An earnout provision in a business sale refers to a transactional tool used to compensate a seller for future profits or sales. It is a contingent provision of the purchase price and is typically an amount paid in addition to the base purchase price.
An earnout provides for additional compensation to the seller if the financial performance of the company exceeds certain pre-determined levels. An earnout provision can provide real advantages to both the buyer and seller. Some circumstances are particularly conducive to a transaction structure with an earnout component. An acquirer customarily wants to buy based on today’s earnings or sales and conversely the seller seeks a price based on tomorrow’s profits or sales due to the “potential” of the business. Situations in which an earnout may apply include: If the price gap between buyer and seller valuation is significant, an earnout can be a reasonable method to bridge this difference based upon actual future results. For example, a seller may believe the company is poised for substantial expansion and therefore deserves an aggressive or premium price. An earnout rewards the seller financially should the expansion materialize but will not penalize the buyer if the expansion does not take place. If the business is heavily dependent on the seller’s relationships, an earnout can incentivize the seller to properly transition these relationships after the closing. It also creates an additional incentive for the seller to remain with the company in a productive capacity post closing. If the company is introducing new products or services that are not reflected in historical performance and have yet to materialize into tangible sales and earnings, an earnout provides the seller with an opportunity to reap the rewards on the investment made prior to the closing. This is also applicable to situations in which the firm may be losing money, but is turning the corner toward profitability. The company may have major customer concentrations or may be on the verge of receiving a very large contract or order. An earnout enables the seller to be compensated for these events without adversely affecting the buyer should they not materialize.
Many professionals think that earnouts should only be used if absolutely necessary to complete the transaction. Possible reasons why earnouts may not be appropriate include: The seller does not intend to remain with the company for the earnout period. In that case, a seller may not be interested in an earnout if they have no control over the company’s performance.
- In the event the buyer and seller do not have a comfort level with one another, it would be difficult to implement a mutually acceptable earnout.
- Earnouts can be difficult to administer and may complicate a transaction that would otherwise be straightforward and well defined.
- It may be difficult to determine the future variable to which the earnout will be linked (i.e. sales, gross profit, net profit, etc.)

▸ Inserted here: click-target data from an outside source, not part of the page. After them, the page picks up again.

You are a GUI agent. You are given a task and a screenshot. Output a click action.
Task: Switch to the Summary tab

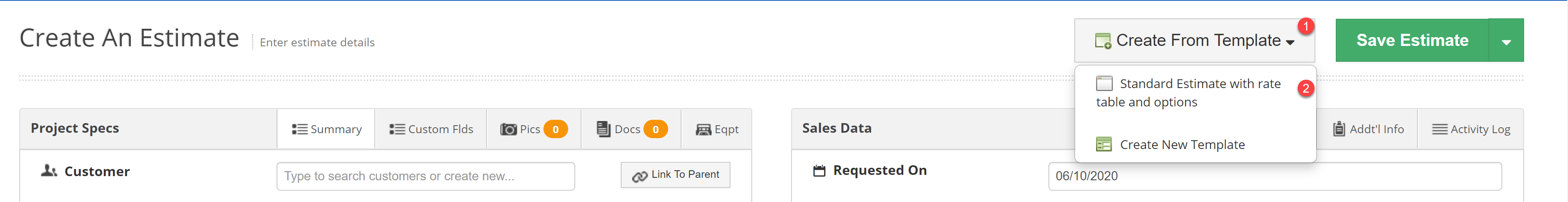coord(326,129)
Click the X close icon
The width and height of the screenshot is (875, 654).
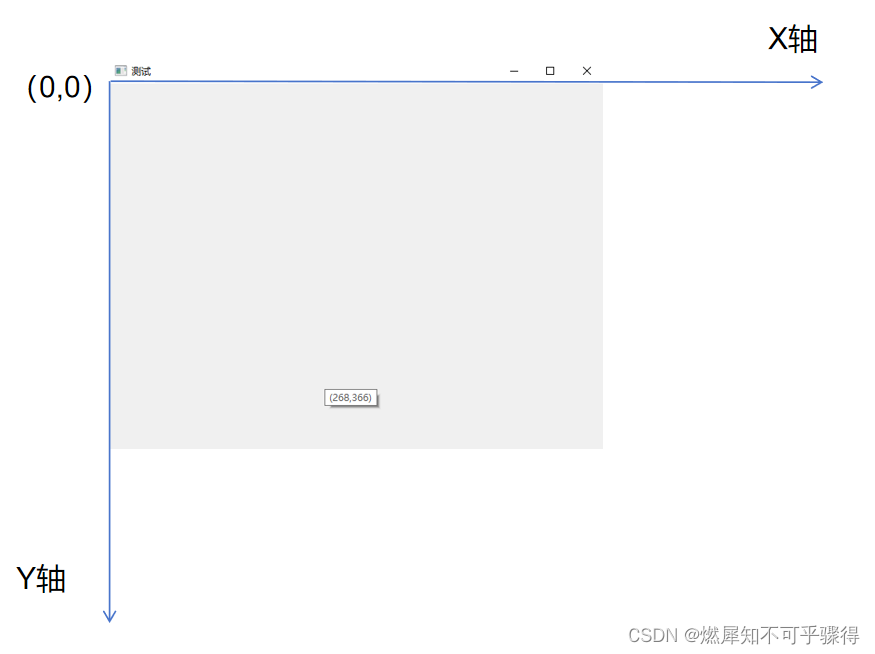[586, 71]
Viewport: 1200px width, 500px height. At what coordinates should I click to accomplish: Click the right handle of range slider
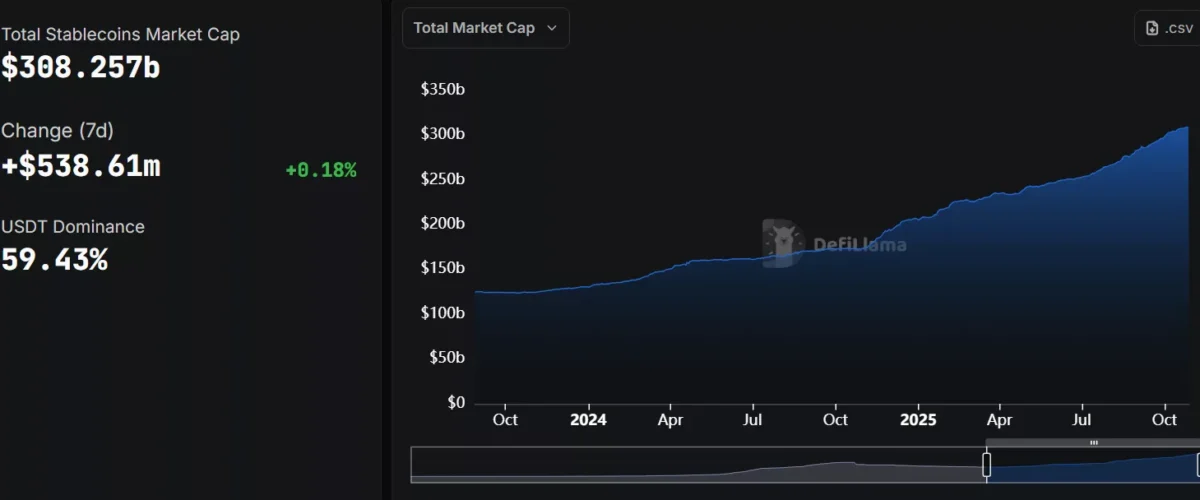tap(1197, 465)
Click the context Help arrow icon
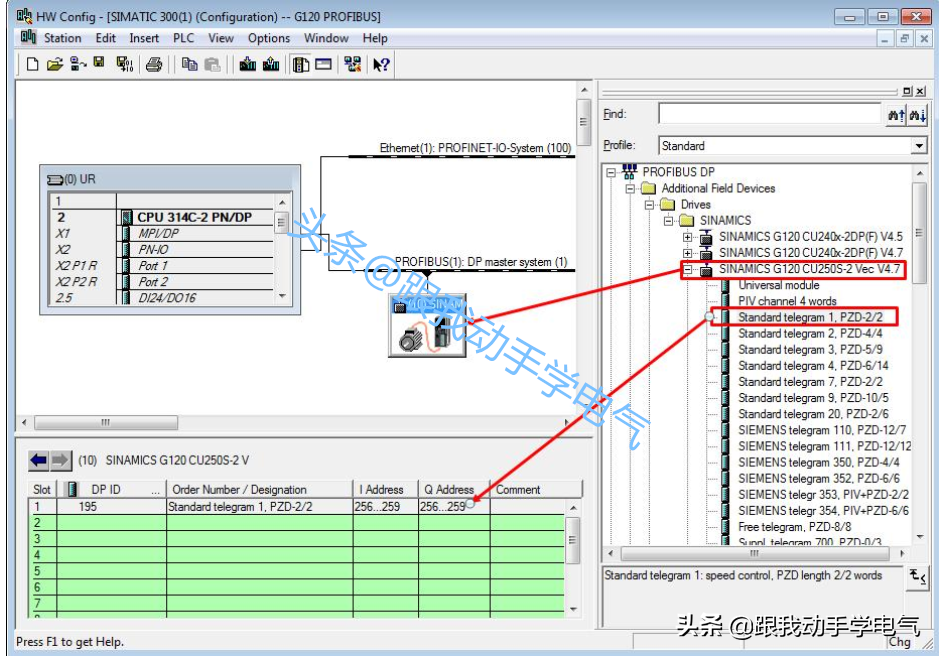The height and width of the screenshot is (657, 939). pos(381,65)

Deciding what to use as a benchmark is one of the preliminary points to determine in structuring an earnout. Should the benchmark be linked directly to gross sales, gross profit or pre-tax net profit? It is risky for a seller to allow net profit to serve as the benchmark since the buyer can control net profitability by increasing selling, general & administrative expenses, thus lowering net earnings. The downside for the acquirer in allowing the earnout to hinge on sales is that the seller may be incentivized for unprofitable sales. A compromise solution is to link the earnout to a specifically defined formula to determine gross profit. For example, in a distribution business it may be gross sales less cost of product and freight in. In a manufacturing or service business, it may be gross sales less material costs and direct labor costs. This rewards profitable sales and removes discretionary operating expenses from the equation. An earnout is usually based upon an incremental amount above a base performance level. The base purchase price is already accounted for in the guaranteed portion of the purchase price (cash and promissory note). The earnout component therefore will apply to incremental amounts. It can also be structured to work on a cumulative basis so shortfalls in one period can be made up for by a strong future period. Non-operating income and any sale of non-producing assets are normally excluded. An earnout period typically ranges from one year to five years.
In today’s economy, where rapid changes are commonplace, technology is fast-paced and there is a high degree of uncertainty, an earnout provision may be an appropriate solution to make the deal work. It can be structured as a “win-win” since the buyer is happy to pay the additional purchase price if there is additional revenue with which to pay it. The seller benefits by only sharing in the profit, while the acquirer assumes all of the risk. However, an earnout will only work well if it is carefully structured and fairly benefits both sides of the deal.